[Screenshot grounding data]
──────
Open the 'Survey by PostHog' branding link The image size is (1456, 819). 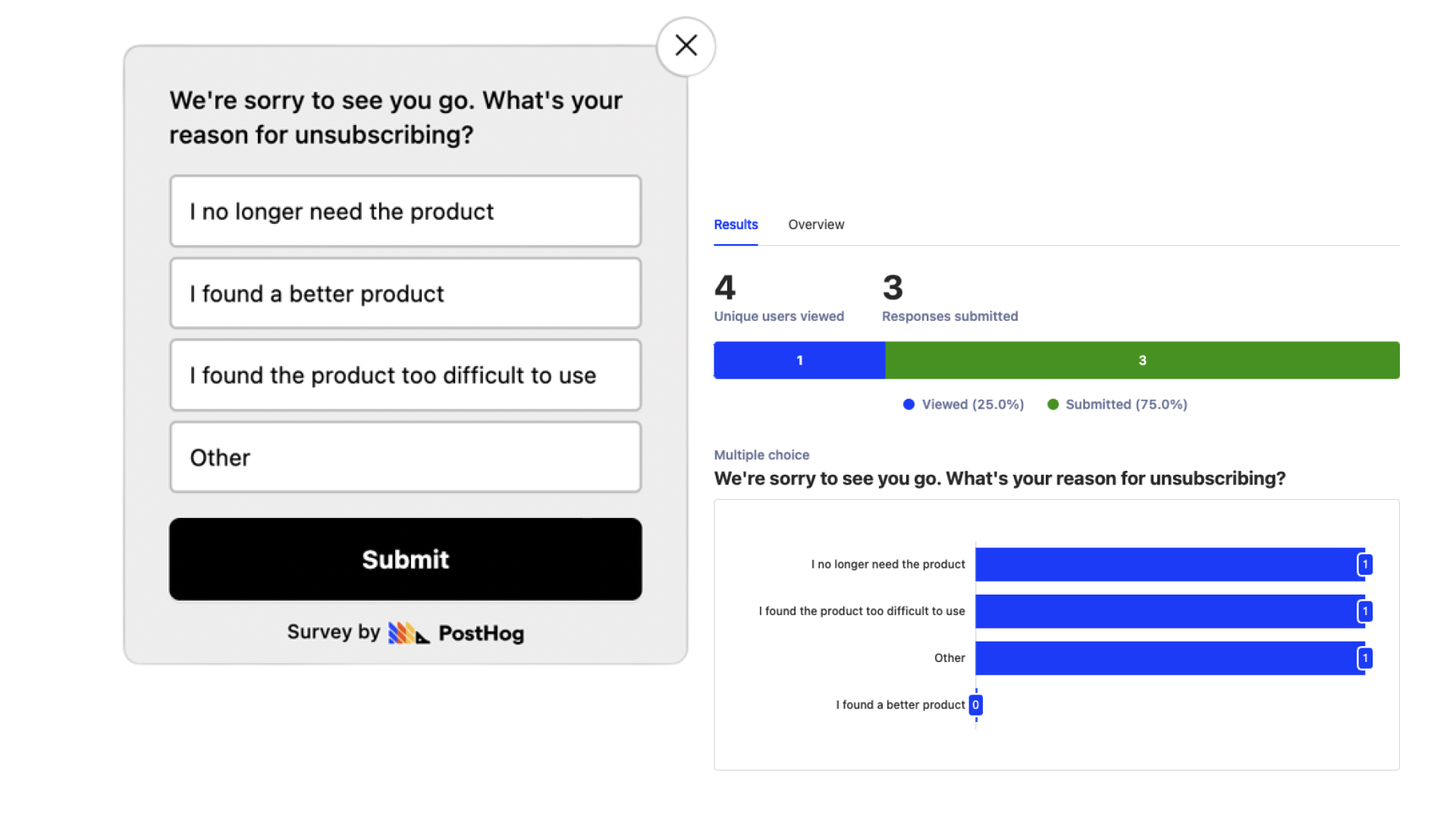coord(405,633)
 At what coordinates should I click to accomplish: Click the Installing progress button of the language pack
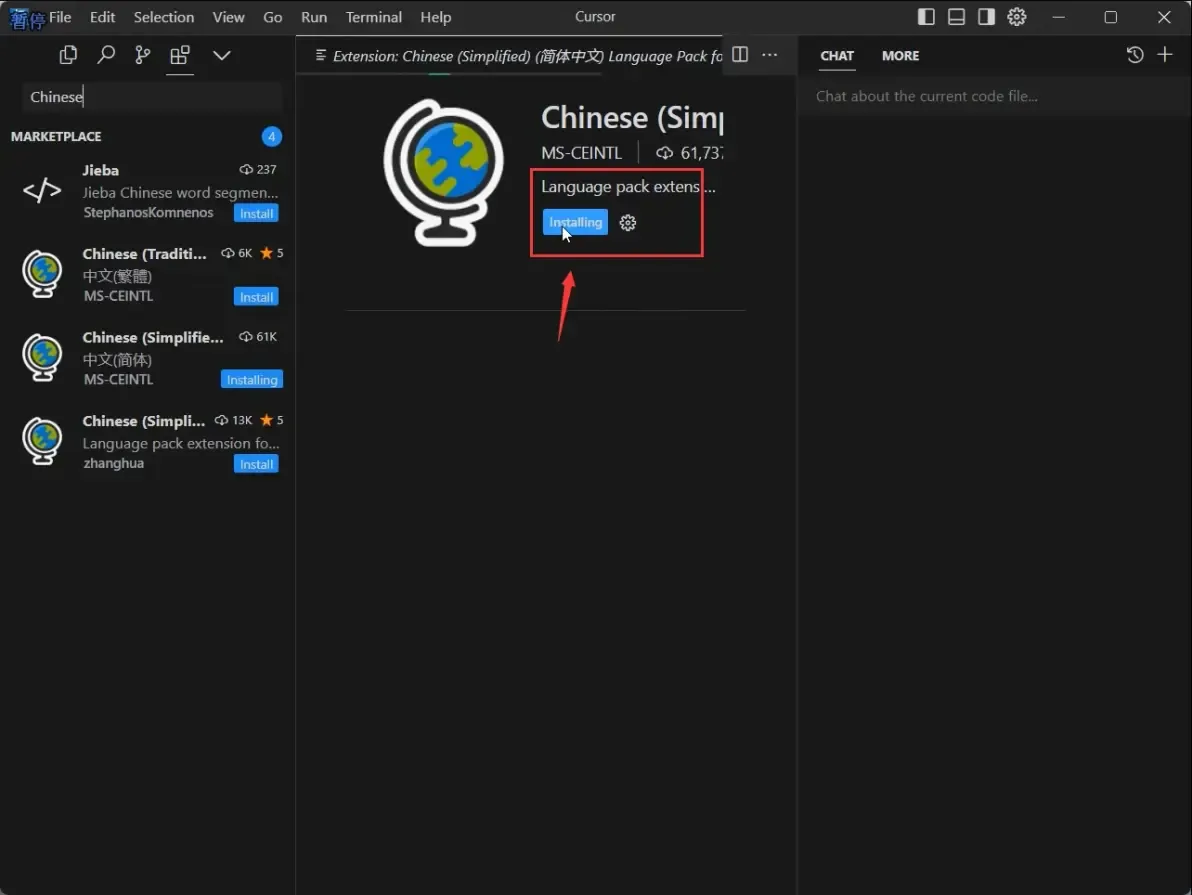575,222
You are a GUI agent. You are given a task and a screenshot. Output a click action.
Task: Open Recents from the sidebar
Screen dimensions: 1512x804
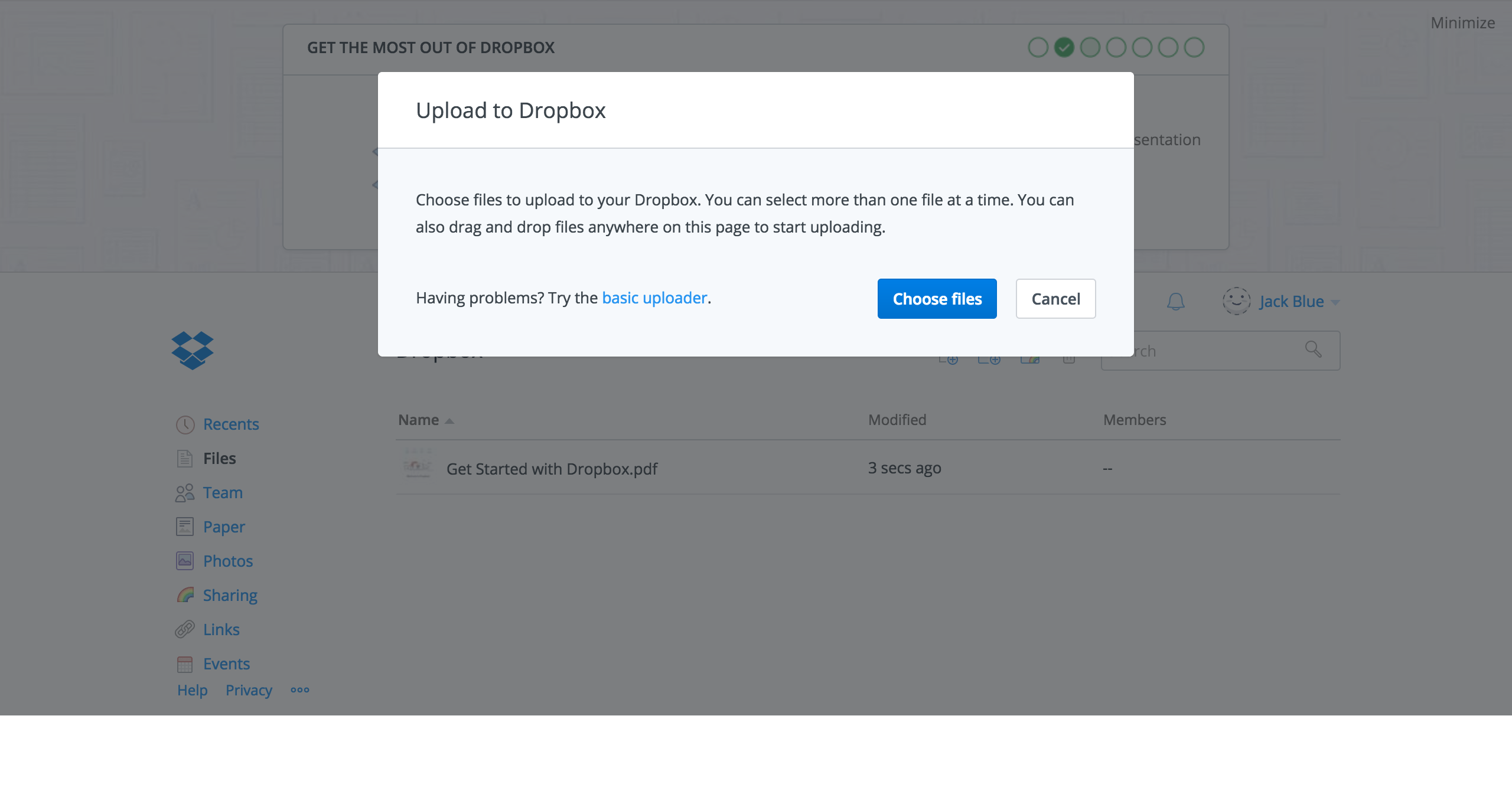coord(231,424)
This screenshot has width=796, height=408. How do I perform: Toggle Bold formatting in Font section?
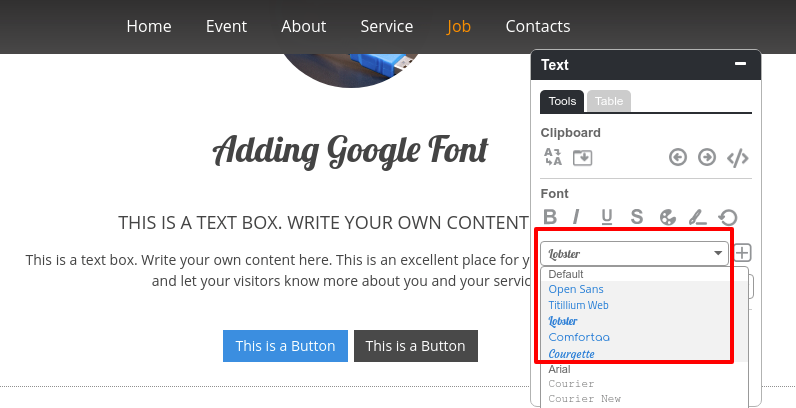(550, 217)
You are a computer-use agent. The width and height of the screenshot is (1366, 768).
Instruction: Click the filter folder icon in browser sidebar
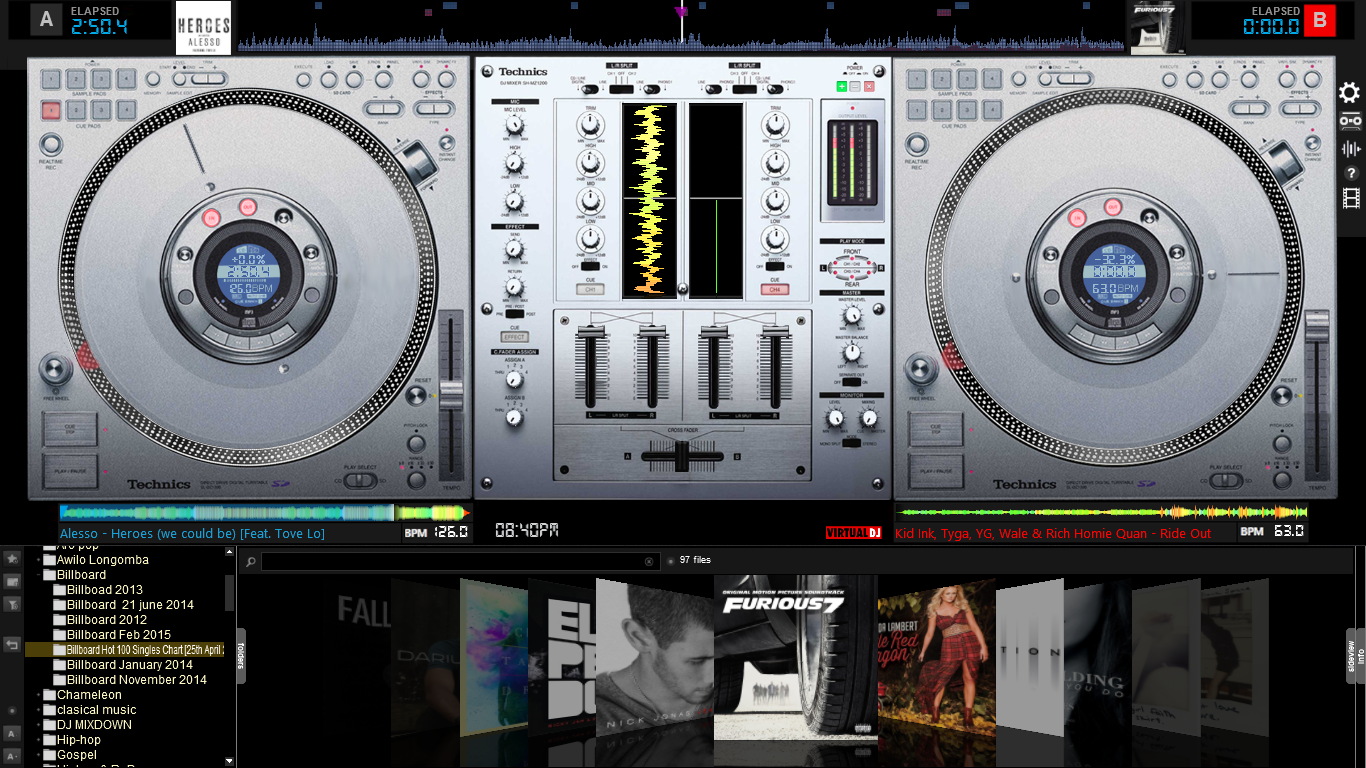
──────
The answer must be an exact copy of the lines from the one with "You are a computer-use" through the final line above, both ends included, and nothing else; pictures stay out.

Solution to the exercise:
You are a computer-use agent. The width and height of the screenshot is (1366, 768).
Instruction: Click the filter folder icon in browser sidebar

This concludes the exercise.